* _TASK TO CARRY OUT_: Using the passage on the Voortrekker Monument, explain why the 1954 guide leaves out the reference to making South Africa a witmansland.

--- SUPPLIED PASSAGE ---

References to the threat which English-speakers posed to volkseenheid were gradually eclipsed by a growing obsession with race. Apartheid and the entrenchment thereof, which was synonymous with the triumph of the National Party in 1948, was emphatically asserted in 1949 when the inauguration of the Voortrekker Monument became a huge political event organised to honour the triumph in Africa of white civilisation and Christianity. The design and symbolism of the Voortrekker Monument, the official programme of the 1949 inauguration, as well as the ceremony and the speeches delivered at the inauguration, boast some of the most blatant instances of racism that ever occurred in the apartheid era. In the interpretation of the architecture, in the printed programme, and in the public orations, apartheid was preached and practised. The newly elected National Party used this opportunity to validate its apartheid policies by making a simplistic equation between Christianity, civilisation and the survival of the white race. The recurring theme of the Voortrekkers as `God's Chosen People' who paid for the land with their lives, used in 1938 to emphasise the virtue of the Afrikaner volk's ancestors, was now developed to justify the racial policies of the new government as being a God-given responsibility.
In the 1949 inaugurational programme of the Voortrekker Monument, Gerard Moerdyk, architect of the Voortrekker Monument, wrote a lengthy treatise on the meaning and symbolism of the Monument, a piece of writing which reveals his - and by implication his employers' - preoccupation with race. Moerdyk places the whole structure of the Monument with its adornments in the context of what he terms the `great civilising deed' of the Voortrekkers, namely the `settling and securing of a white civilisation in the interior of South Africa' (Moerdyk 1949:45). Suffice it to name but a few examples: according to Moerdyk the Van Wouw statue of a Voortrekker woman with two children at the entrance to the Monument is said to symbolise white South Africa as a whole, while the black wildebeest in the wall on either side of this statue symbolise the ever-present dangers threatening white civilisation in South Africa. Above the main entrance, the head of a buffalo guards as a symbol of defence against all inimical elements from the outside, while a laager of 64 wagons carved out of synthetic granite symbolically wards off, as Moerdyk (1949:45) put it, `everything which clashes with the Voortrekker's beliefs and ideals, from this altar of the Afrikaner'. It is interesting to note that some of the most explicit references to Afrikaner ownership of the land are somewhat toned down in later official guides to the Monument. In the 1949 programme Moerdyk speaks of the intention to make South Africa a witmansland (literally `a land of white people') while in a 1954 guide this reference is omitted, possibly because the 1949 text was too explicitly racist.

--- DATA EXCERPTS ---

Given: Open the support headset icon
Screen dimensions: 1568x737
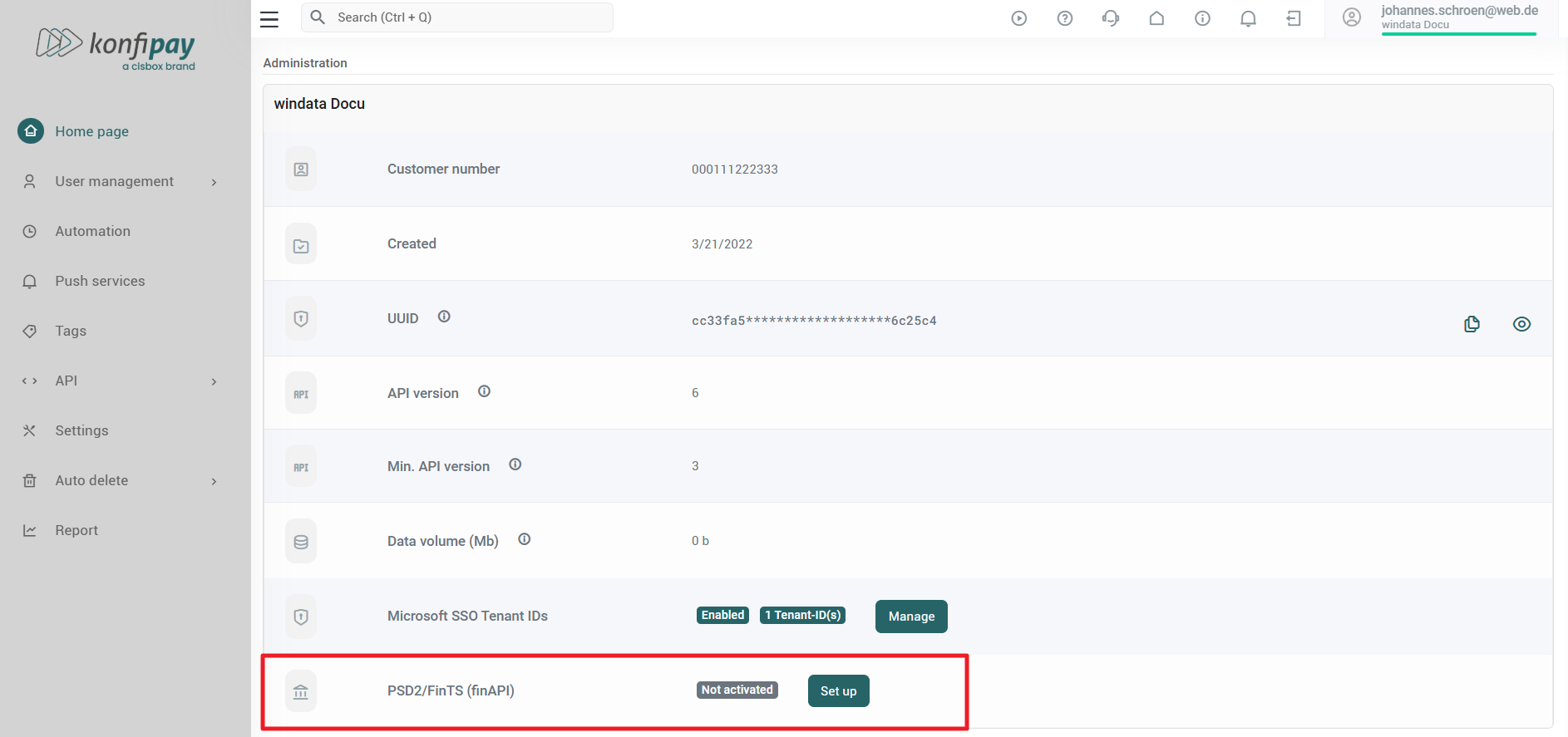Looking at the screenshot, I should tap(1111, 18).
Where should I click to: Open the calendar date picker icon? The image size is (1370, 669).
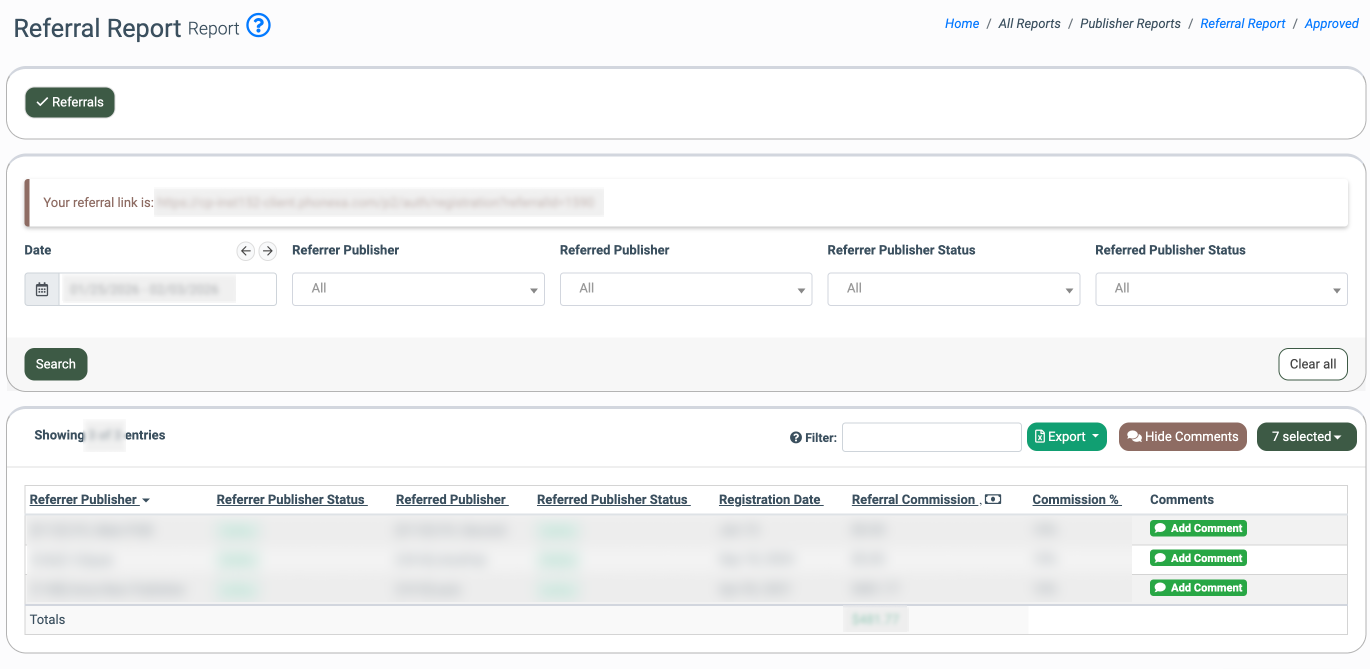click(x=42, y=289)
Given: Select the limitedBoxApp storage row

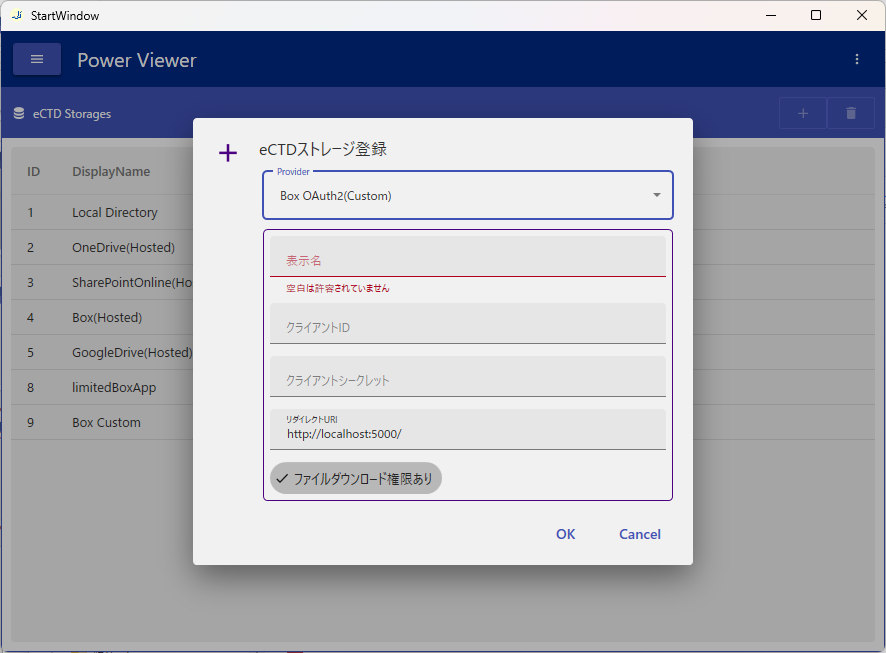Looking at the screenshot, I should pyautogui.click(x=114, y=388).
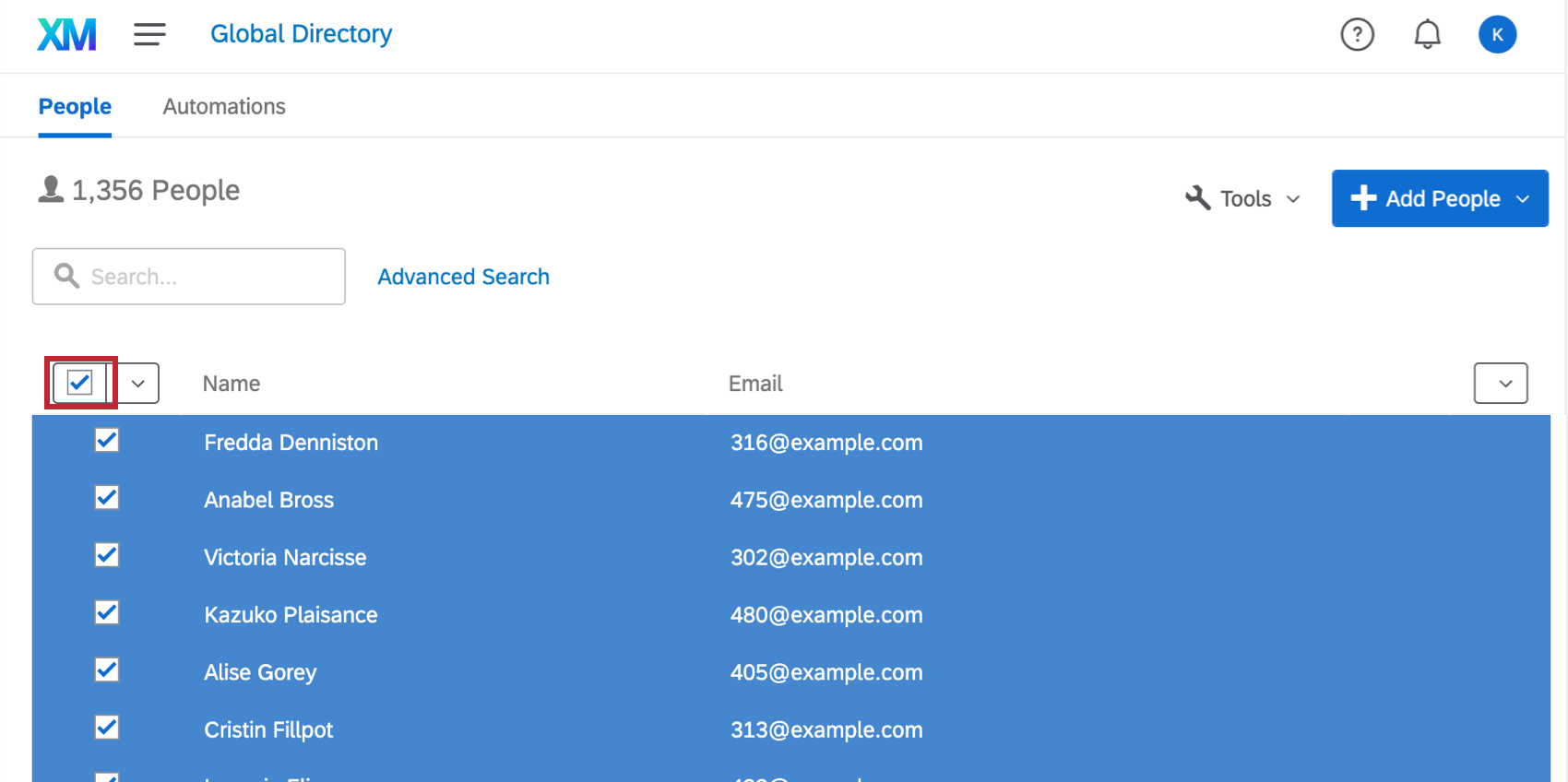Expand the selection options arrow beside select-all

pos(138,384)
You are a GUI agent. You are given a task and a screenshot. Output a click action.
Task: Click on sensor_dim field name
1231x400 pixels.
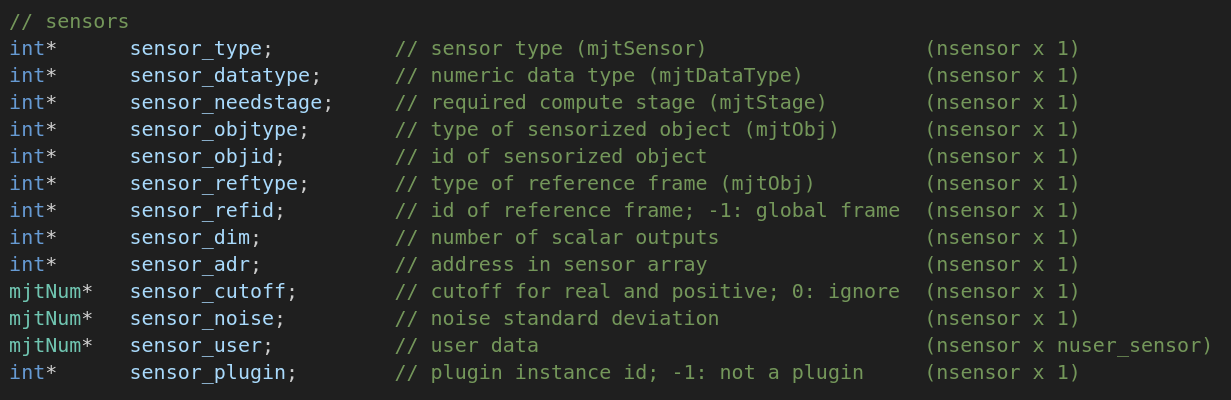pos(189,237)
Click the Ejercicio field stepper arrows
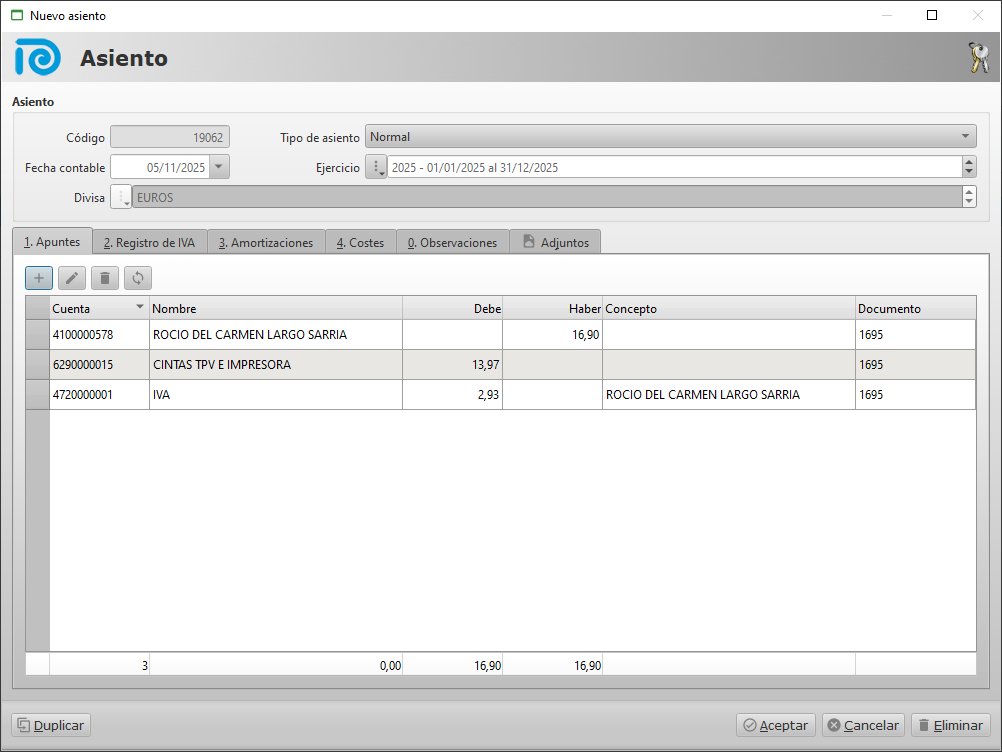 click(x=969, y=167)
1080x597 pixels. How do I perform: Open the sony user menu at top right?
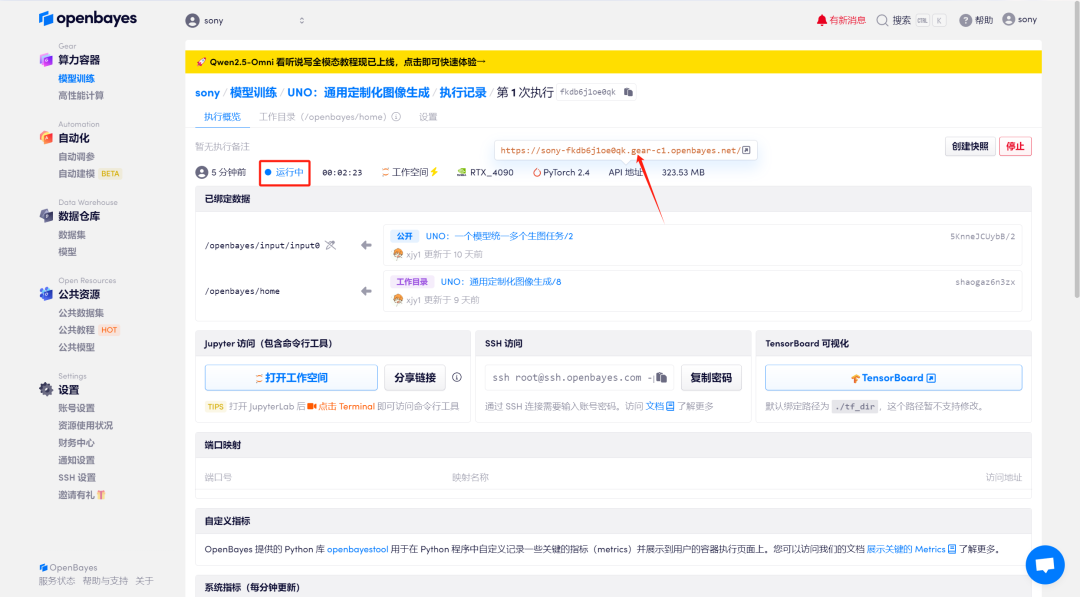(x=1020, y=20)
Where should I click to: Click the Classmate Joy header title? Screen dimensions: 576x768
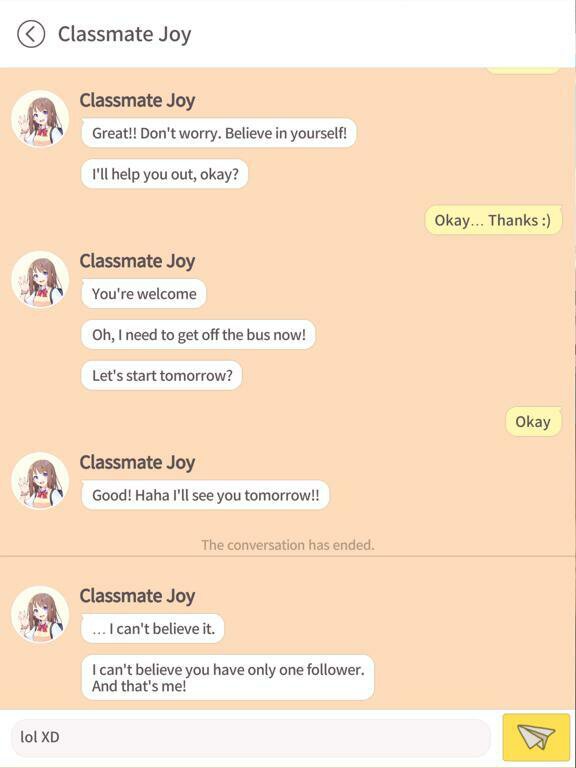(x=124, y=34)
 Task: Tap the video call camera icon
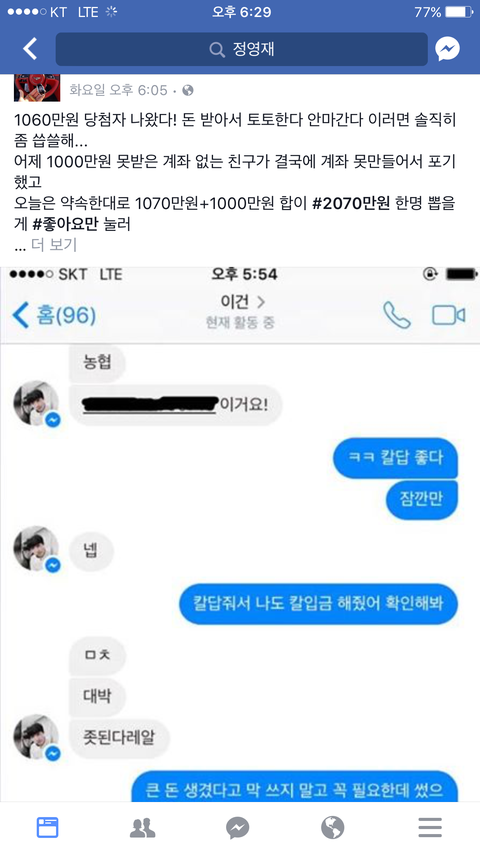pyautogui.click(x=448, y=315)
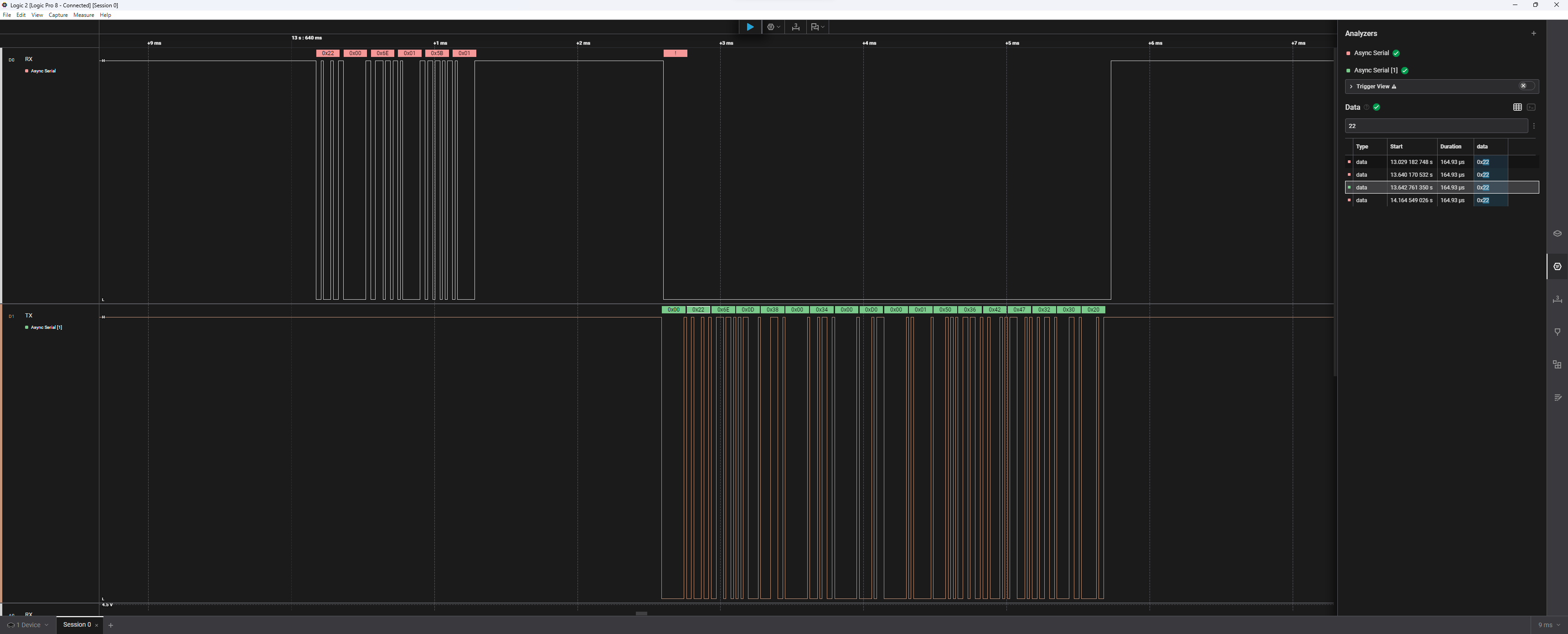This screenshot has height=634, width=1568.
Task: Open the Capture menu
Action: point(58,15)
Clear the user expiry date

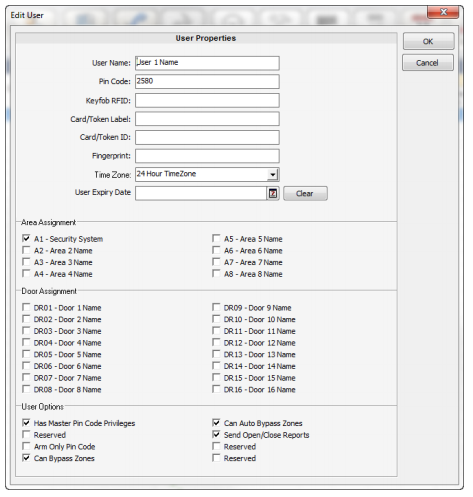click(305, 194)
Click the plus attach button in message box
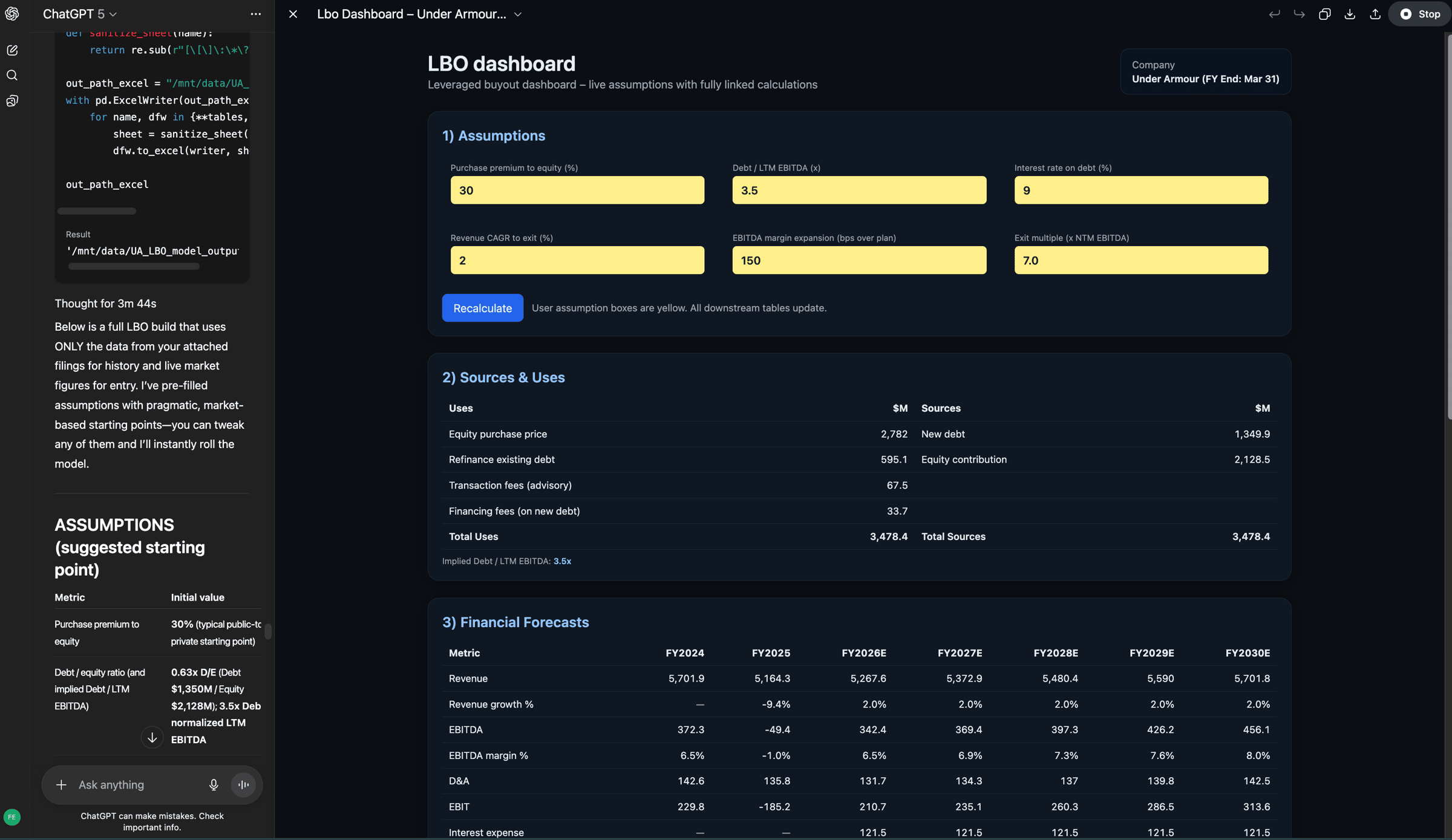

---

* _RESULT BELOW_: In the 1949 programme, Moerdyk wrote of the intention to make South Africa a witmansland, "a land of white people." The 1954 guide drops this reference, possibly because the 1949 text was too explicitly racist. It fits a wider pattern in which later official guides soften some of the most explicit references to Afrikaner ownership of the land.